Eu me coloquei o seguinte objetivo: vamos fazer um documentário sem nenhum tipo de depoimento e de entrevista, baseado num recurso que hoje em dia está um pouquinho recuperado, mas que durante uns 10 ou 15 anos foi considerado uma blasfêmia máxima, que é a narração em off. Algum tempo atrás, quem fizesse isso era considerado um ser abjeto. Isso veio também um pouco do Santiago. Curiosamente, o João [Moreira Salles], que era adepto do cinema direto, que fazia filmes sem narração, de repente se propôs a fazer um documentário em que a narração é parte intrínseca e essencial do processo. No caso de Santiago, o texto não foi escrito nem antes nem depois, foi escrito durante a edição; ele tinha um computador na ilha de edição, e nós editávamos e escrevíamos o texto e gravávamos ao mesmo tempo; editávamos em função da imagem, reescrevia-se o texto e, em função do texto, se reeditava a imagem. Foi um processo muito integrado, que de certa forma foi reproduzido agora no Estado Novo. Embora não seja o mesmo tipo de texto, foi feito assim também, escrito em grande parte na ilha de edição. Tentamos sempre fazer com que o texto viesse das imagens, e não que as imagens resultassem do texto. É um pouco por isso, apesar de ter feito recentemente um documentário que tem um longo trecho de depoimento, que tenho, no momento, certa impaciência e má vontade com todo cinema documental que se baseia em depoimentos e entrevistas.

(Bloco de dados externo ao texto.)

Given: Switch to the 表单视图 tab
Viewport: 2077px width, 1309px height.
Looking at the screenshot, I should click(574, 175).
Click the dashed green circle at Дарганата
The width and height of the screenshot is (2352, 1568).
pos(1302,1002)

Gostaria que o filme fosse sempre a partir das imagens, mas acho que, na verdade, não conseguimos isso, há segmentos importantes de texto em que certas informações são dadas, muita coisa que vem da historiografia sobre o período está ali. Até gostaria que fosse mais radicalmente só a partir das imagens, mas aí existem outras implicações, porque o acervo que conseguimos reunir, embora seja extenso, é também lacunar. Há coisas sobre as quais você não tem uma compreensão, e há uma preocupação com certo nível de didatismo, a fim de tornar aqueles episódios e aquelas pessoas minimamente compreensíveis para quem tenha a disposição e a paciência de assistir. Há coisas que não vêm da imagem, mas nós fizemos o tempo todo um grande esforço para trabalhar a partir delas.